__TRECHO EXTRAÍDO__:
O terceiro bloco sendo talvez o mais central (talvez, por que ao final temos uma surpresa fascinante que deliberadamente desconstrói todas as teses sobre os segmentos serem distintos) retoma o relacionamento central da série desde seus primórdios: Louie/Pamela. Onde vemos o que parece ser agora rotina entre os dois, uma noite de cinema, restaurante, talvez sexo, talvez conflitos, talvez bully, o que já sabemos que encontraremos na relação dos dois. Já de cara, temos uma confrontação de Pamela sobre ir assistir a um filme francês de arte e que ainda por cima é legendado, ela expressa sem pudores seu descontentamento e como acha toda a sessão um extremo saco. Em seguida em um restaurante, ao receber o convite de Louie para que morem juntos, a verdade que o personagem não quer escutar aparece, e em mais um monólogo de Pamela, ouvimos com Louie verdades que fazem mais sentido do que suas propostas, do que suas ideias, do que seus sonhos, suas romantizações. E aqui retomo que seja Louie falando consigo mesmo, pois todos os dizeres ali, apesar de fazerem sentido serem saídos da boca da Pamela, fazem ainda mais sentido serem uma externização do que Louie pensa sobre relacionamentos, como por exemplo ser confrontado pela mulher dos seios fartos, onde Pamela insiste em sensualizar a moça e que encontramos aqui o exemplo “mundano/belo” da vez, com ópera ao fundo, uma bela mulher ao centro e queijo ralado sendo despejado sobre a comida e consequentemente os seios da moça. Comida, garçonete, ralador, queijo, processo mais que normal, que diante dos olhos de Louie se tornam uma fantasia belíssima. Mas retomando as verdades, tudo o que é pronunciado faz sentido, e você nota que é um homem maduro escrevendo para personagens maduros, com exceção de si mesmo. A meta de Louie é sempre se inferiorizar e deixar com que todos os demais se sobreponham a sua persona. Pois o que quer é sempre se fazer confrontar com seus erros, de fazer de forma até terapêutica, se olhar no espelho e se fazer refletir sobre si, sobre seus erros, no caso, ser afobado com relacionamentos e querer algo “concreto” de imediato, o que um homem de sua idade já sabe que não é a solução e que Pamela/Louie o faz perceber isso.

__INSTRUÇÕES__:
No trecho sobre Louie e Pamela, as verdades ditas por Pamela fazem mais sentido do que quais coisas de Louie? Liste todas. A listagem a seguir não tem relação com o trecho.

__SEÇÃO DE DADOS__:
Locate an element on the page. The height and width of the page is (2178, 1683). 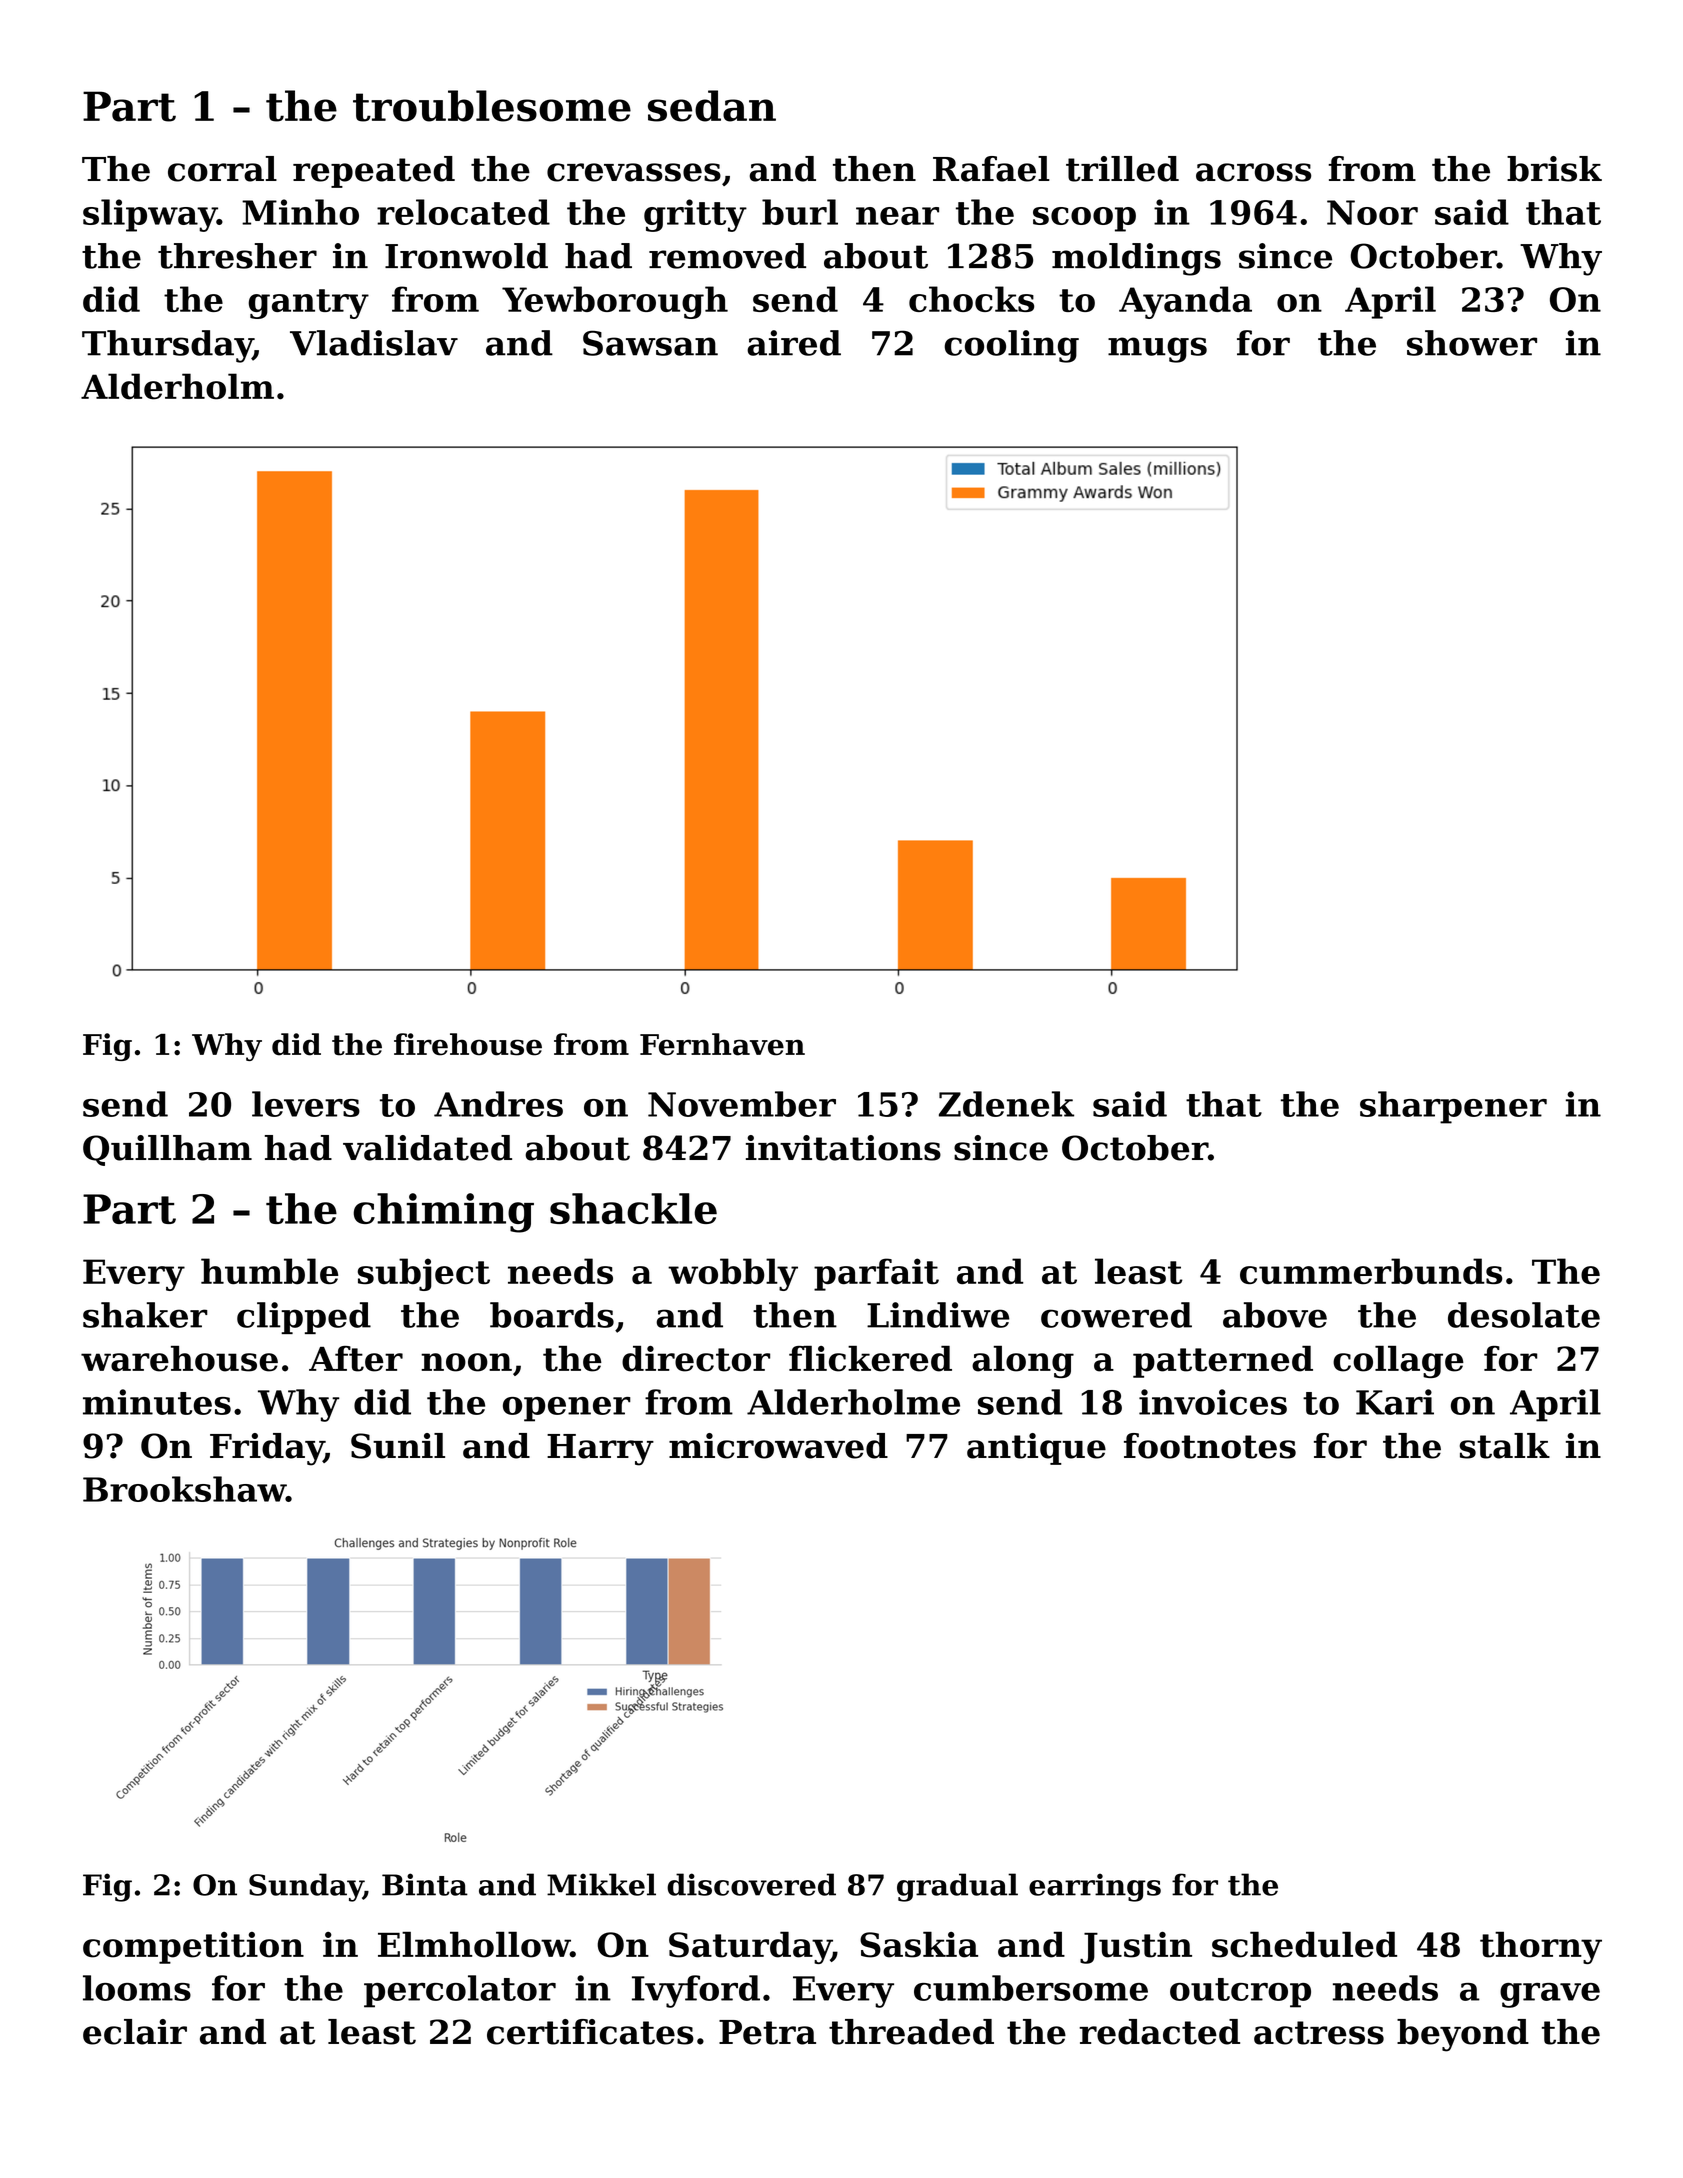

__RESPOSTA__:
Suas propostas, suas ideias, seus sonhos e suas romantizações.